Son rire franc résonne dans la rue. Je suis heureux qu’il ait rejoint nos rangs, il est un atout majeur à présent.

  • Zach, ça te dit de venir encourager Noah et Léo ce soir, leur équipe de hockey joue un match important, me secoue Léa.
  • Ok, mais tu me files un coup de pouce en retour.
  • Pourquoi pas, dans quel domaine as-tu besoin de mes compétences ? suggère-t-elle, l’air de rien.
  • Littéraire, tu es lameilleure dans cette matière, avoué-je, alors si tu as une heure à me consacrer dans la matinée, je ne dirai pas non.
  • Je te rejoins vers dix heures chez toi, Léo me posera au passage, ça nous laissera le temps d'esquisser la trame. En attendant, file nager, me conseille mon amie, ça te fera le plus grand bien.
  • Tu as raison, les potes d'Oliver doivent s’impatienter.
  • Notre charmant interne ne sera pas là ? me taquine-t-elle.
  • Non, il est de garde pour tout le week-end.
  • Tu as prévu de lui parler de la lettre ? me demande-t-elle plus sérieusement.
  • Je ne sais pas encore, même si de son côté, il ne veut pas croire que son chum n'est pas mort d’une overdose, lire les aveux de cet homme pourrait le fragiliser, avoué-je inquiet.
  • Tu devrais en discuter avec ses amis, tu as dit qu’ils étaient très proches, peut-être qu’ils pourraient t’aider.
  • Pas sûr que les mettre dans la confidence serait une bonne chose, je pourrais les mettre en danger à leur tour, soupiré-je.
  • Zach, tu ne peux pas tous nous protéger tout le temps. Nous te suivons dans cette investigation, nous le faisons délibérément. Nous connaissons les risques et les acceptons, ils feront partie de notre quotidien.
  • Oui mais pas eux, Oliver et ses amis n’ont pas signé pour que je les mette dans le pétrin.
  • Ils sont grands, ils méritent que tu sois sincère avec eux, insiste Léa en posant sa main sur mon bras.
  • Et si ça leur coûtait plus que ça ?
  • Plus que quoi ?
  • La vie.
  • Tu as peur ?
  • De me planter à chaque fois, de m'égarer tout le temps.
  • Alors ne regarde pas derrière toi, Zach, pas maintenant, tu peux compter sur nous et hors de question de te laisser seul affronter tout ce merdier.

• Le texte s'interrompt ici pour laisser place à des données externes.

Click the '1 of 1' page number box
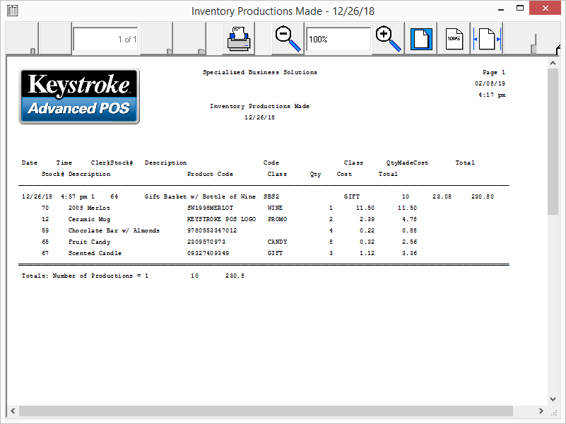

Léa me prend dans ses bras et fait ressortir son étreinte, je peux sentir le rythme de ses battements de coeur, lent et régulier.

  • Dix heures, chez Harry et n’oublie pas quelle que soit ta décision, nous serons à tes côtés. En attendant profites en pour faire quelques longueurs pour moi, un de ces jours il faudra que je t’accompagne, un peu de sport ne me ferait pas de mal. À ce soir, dix-neuf heures à la patinoire. Au fait, j'ai missionné Alexis pour venir te récupérer.

Je la regarde se faufiler au travers des tables avant de sortir du bar, Léo l’attend à l’extérieur, Il me fait un geste de la main pour me rassurer avant de l'embrasser.

Avant de partir, une dernière inspection s'impose. Je vérifie que nous n'avons laissé aucune trace de notre passage, le moindre papier abandonné sur un coin de table pourrait fragiliser la team. Je rassemble les verres pour les rapporter et les poser sur le comptoir. Julius, le patron, me remercie.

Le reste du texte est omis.